What the task asks: The material below includes pictures; leave them out and return only the lines between the line containing "Given: Open the on-screen keyboard input tool" and the line containing "This screenshot has height=416, width=690.", inclusive, word for word.

Dataset content:
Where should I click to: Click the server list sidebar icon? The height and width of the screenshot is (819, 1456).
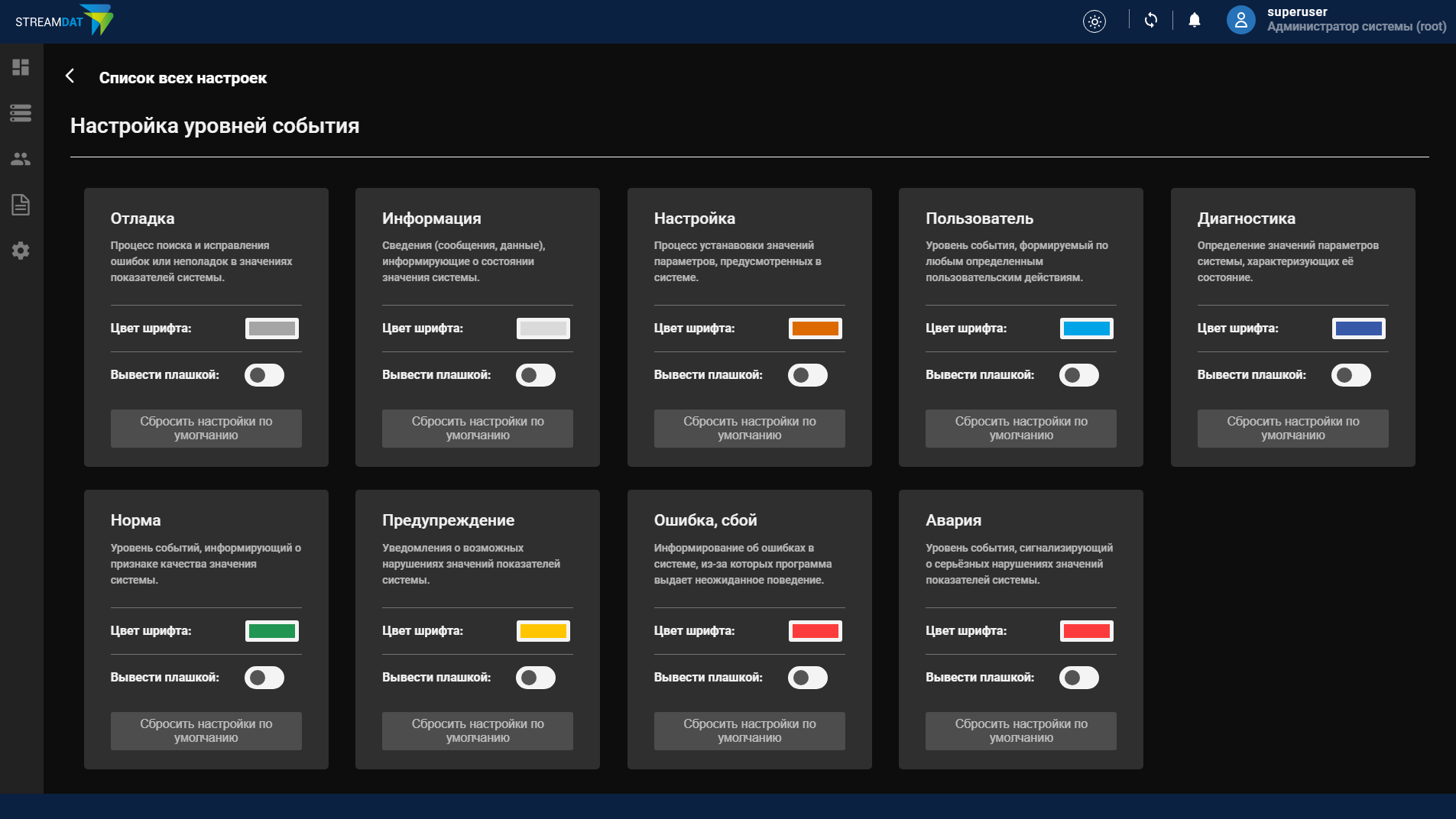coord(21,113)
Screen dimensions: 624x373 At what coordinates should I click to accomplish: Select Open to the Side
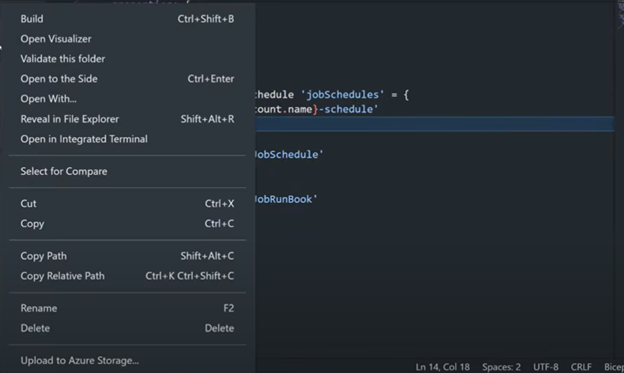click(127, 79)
...
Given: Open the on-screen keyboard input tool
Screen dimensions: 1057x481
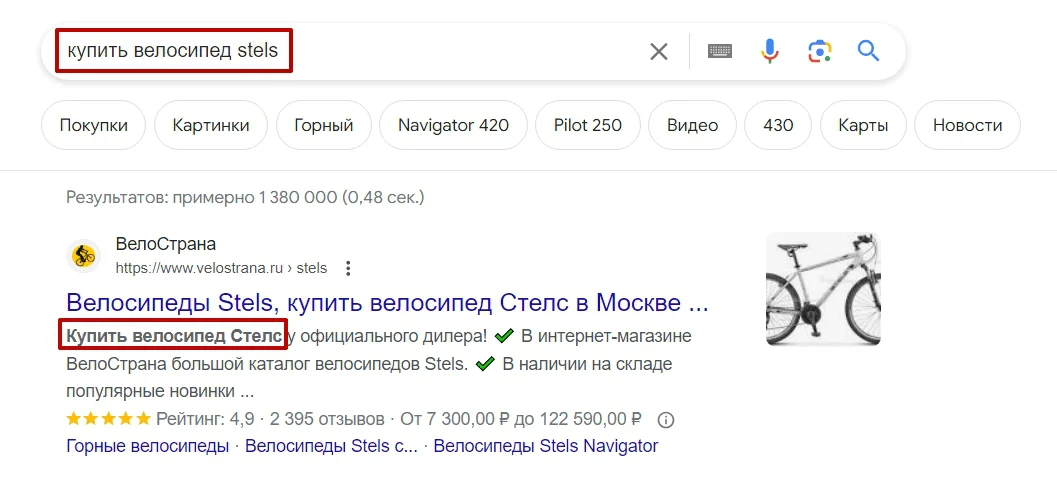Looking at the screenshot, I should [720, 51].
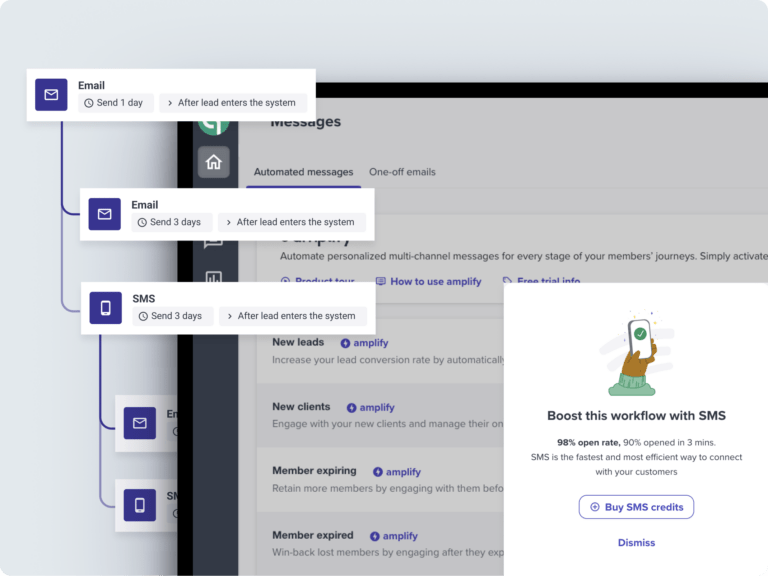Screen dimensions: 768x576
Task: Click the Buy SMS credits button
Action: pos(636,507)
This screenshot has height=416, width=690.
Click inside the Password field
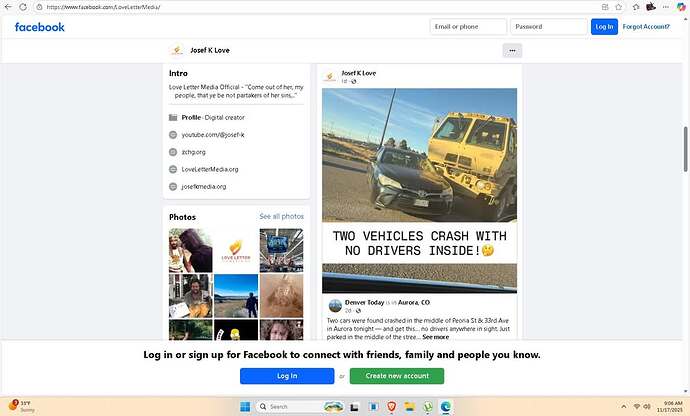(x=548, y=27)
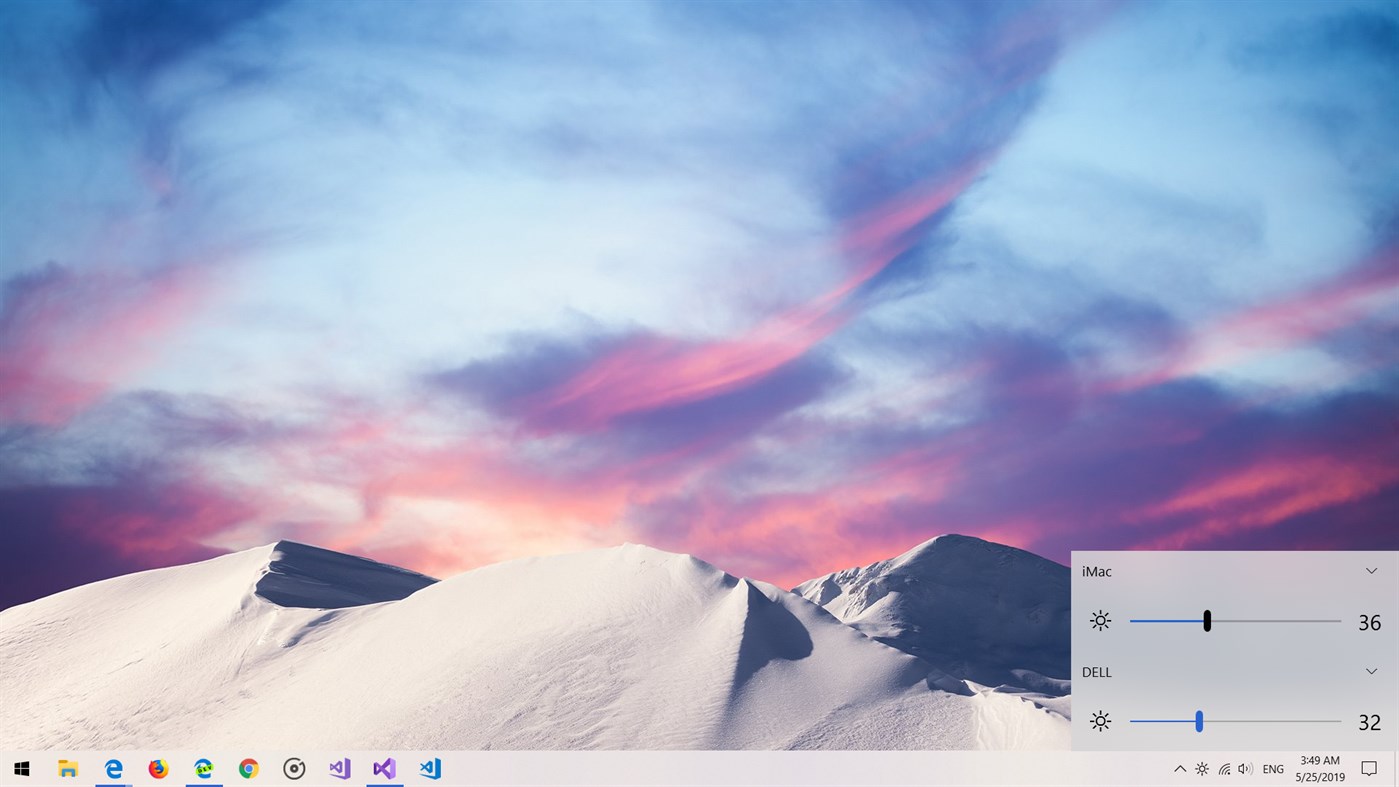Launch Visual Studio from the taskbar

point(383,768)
--
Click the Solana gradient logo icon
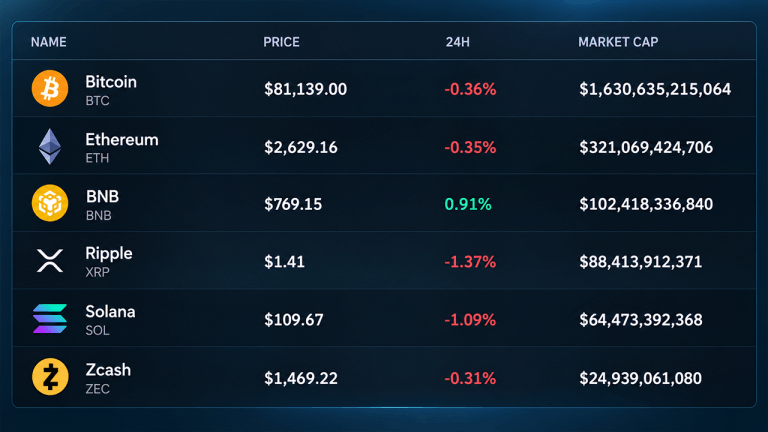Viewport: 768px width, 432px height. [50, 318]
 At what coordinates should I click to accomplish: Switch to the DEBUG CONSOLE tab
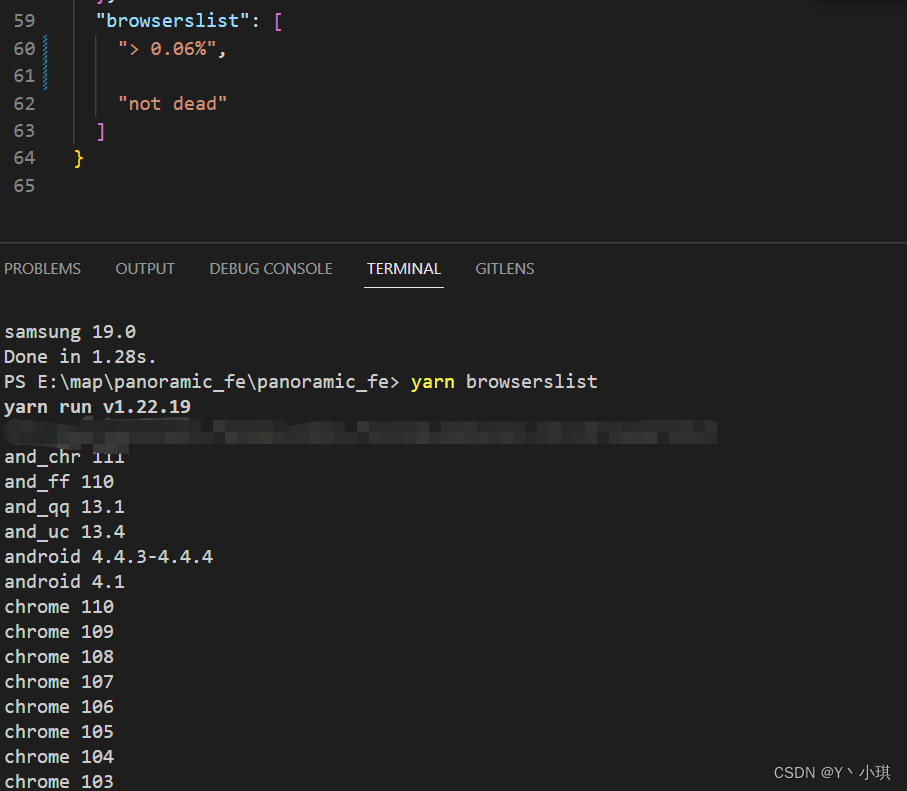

Written answer:
Given: Open the on-screen keyboard input tool
Screen dimensions: 1057x481
Looking at the screenshot, I should [720, 51].
Screen dimensions: 768x576
Task: Click the Buy SMS credits button
Action: pos(636,507)
This screenshot has height=416, width=690.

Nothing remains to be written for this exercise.